Le principe de modélisation
Le terme modèle fait intuitivement référence au domaine informatique. Il est vrai que les modélisations actuelles sont tellement complexes qu'elles nécessitent de puissants moyens informatiques pour en venir à bout. Cependant, quelle que soit la complexité d'un GCM, il se construit toujours de la même façon, en 4 étapes fondamentales :
Etape 1 : mise en équations et contrainte du modèle
Cette première étape, la plus importante de toutes, est toujours scientifique et mathématique. Selon le domaine du modèle, il peut s'agir de physiciens, de chimistes, de biologistes. De nombreux mathématiciens sont mis à contribution. Il s'agit ici de répertorier les paramètres intervenants dans le phénomène à modéliser, et de déterminer leurs interactions. Pour un GCM sur l'atmosphère, par exemple, les équations sont bien connues et font appel à la mécanique des fluides. Des mesures précises (ballons sondes,...) peuvent éventuellement apporter des précisions et contraindre le modèle.
Etape 2 : traduction en langage informatique et maillage tridimensionnel
La seconde étape est une étape technique où les informaticiens et programmeurs entrent en scène. Elle se subdivise en deux parties complémentaires :
--> Les calculs sont tellement nombreux que l'outil informatique est indispensable. Les équations déterminées à la première étape sont donc traduites en langage informatique (généralement sous système UNIX). Ce programme va ensuite être introduit dans un supercalculateur (type Cray, IBM, NEC,...) seul capable d'effectuer plusieurs Gflops (1 Gigaflop = 1 milliard de calculs à la seconde). Même à cette vitesse, il faut généralement plusieurs dizaines d'heures pour obtenir une simulation de 50 ans à l'échelle globale.
--> Modéliser l'atmosphère ou l'océan revient à construire un modèle à trois dimensions (plus une autre pour le temps). Il convient donc de déterminer un maillage tridimensionnel de la zone étudiée. Dans le cas d'un GCM, la zone correspond au monde entier (d'où l'adjectif "général" ou l'appelation "modèle global"). Chaque dimension est découpée en unités de résolution (la plus petite unité de base pour les calculs, c'est-à-dire la précision spatiale et temporelle du modèle). Chaque "cube" ainsi dessiné (en fait un parallélépipède rectangle) correspond à une unité fonctionnelle en interaction avec les autres "cubes" adjacents. C'est ce que montre le document suivant : (A) correspond à la résolution horizontale, (B) = résolution verticale (atmosphère), (C) = résolution verticale (océans). Le découpage temporel est généralement l'année, mais les plus récents GCM descendent maintenant au mois.

ENTRÉES FOURNIES:
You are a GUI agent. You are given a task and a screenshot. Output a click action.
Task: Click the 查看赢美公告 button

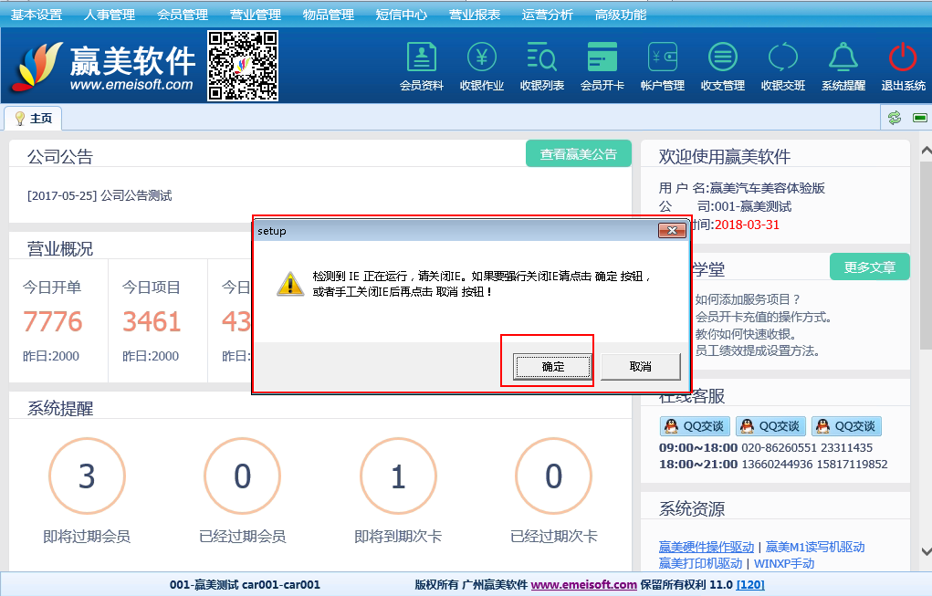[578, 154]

==

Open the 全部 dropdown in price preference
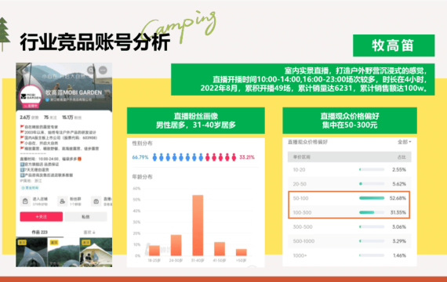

TRAVAIL DEMANDÉ:
**1.** D'après le texte sur la modélisation, combien de temps faut-il généralement pour obtenir une simulation de 50 ans à l'échelle globale ?
**2.** Recopiez fidèlement, dans le texte sur la modélisation, le passage qui va de « Etape 2 : traduction » jusqu'à « à l'échelle globale. ».
**3.** Donnez la suite du texte sur la modélisation, à partir de sa dernière phrase.
Les entrées forment un matériau à part, distinct du texte sur la modélisation.

RÉPONSES DANS L'ORDRE:
**1.** Il faut généralement plusieurs dizaines d'heures.

**2.**
Etape 2 : traduction en langage informatique et maillage tridimensionnel
La seconde étape est une étape technique où les informaticiens et programmeurs entrent en scène. Elle se subdivise en deux parties complémentaires :
--> Les calculs sont tellement nombreux que l'outil informatique est indispensable. Les équations déterminées à la première étape sont donc traduites en langage informatique (généralement sous système UNIX). Ce programme va ensuite être introduit dans un supercalculateur (type Cray, IBM, NEC,...) seul capable d'effectuer plusieurs Gflops (1 Gigaflop = 1 milliard de calculs à la seconde). Même à cette vitesse, il faut généralement plusieurs dizaines d'heures pour obtenir une simulation de 50 ans à l'échelle globale.

**3.**
(source images : Hadley Center) |
En réalité, chaque domaine (A, B et C) contient son propre modèle, voire plusieurs (nous y reviendrons plus loin). Globalement, on cherche à modéliser les échanges (chaleur ou molécules) entre cubes adjacents, verticalement et horizontalement. Selon les domaines, la complexité n'est pas la même :
(1) : échanges tridimensionnels atmosphériques de chaleur, humidité et de matière (courants atmosphériques).
(2) : c'est le domaine le plus complexe, comme on peut le voir dans l'agrandissement. On modélise les échanges de chaleur et d'humidité terres-atmosphère et
terres-océans, en tenant compte des glaces continentales, de l'orographie, du relief, de la couverture végétale, des capacités de stockage en eau et en chaleur des
sols,... sans oublier les effets anthropiques.
(3) : échanges tridimensionnels océaniques de chaleur, salinité et de matière (courants océaniques) par diffusion, convection, upwelling,...
Seulement, plus le maillage est serré (donc la résolution fine), plus la quantité de calculs augmente. Ainsi, c'est la puissance du supercalculatuer utilisé qui va conditionner le maillage. Par exemple, le GCM HadCM2 développé en 1995 par le Bureau météorologique de Grande-Bretagne (Hadley Center) du Royaume-Uni possède le maillage suivant : 2,5° en latitude, 3,75° en longitude, 19 niveaux atmosphériques et 20 niveaux océaniques, ce qui correspond à un découpage horizontal en rectangles de 417x278 km à l'équateur, réduits à 295x278 km à 45° de latitude. Le document suivant montre le découpage horizontal du GCM HadCM2 au niveau de l'Europe de l'Ouest. La France n'est représentée que par 5 ou 6 rectangles seulement.
(source images : Hadley Center) |
Etape 3 : Etablissement des paramétrisations
Le meilleur exemple de cette étape concerne les nuages. En effet, ils participent activement aux climats, mais la physique des nuages est mal connue, et ils sont trop petits pour la résolution définie à l'étape précédente. On utilise alors des observations pour réaliser une paramétrisation prenant en compte les nuages malgré la résolution adoptée dans le modèle.
Etape 4 : Validation du modèle
Cette dernière étape est cruciale, car elle va sanctionner favorablement ou non le travail de toute une équipe. Les principaux tests portent sur des simulations de phénomènes connus actuels ou passés avec confrontations des résultats aux valeurs réelles mesurées pour ces phénomènes : cycle saisonnier, extension de sglaces de mer, pente de la thermocline, signal El NiÑo,...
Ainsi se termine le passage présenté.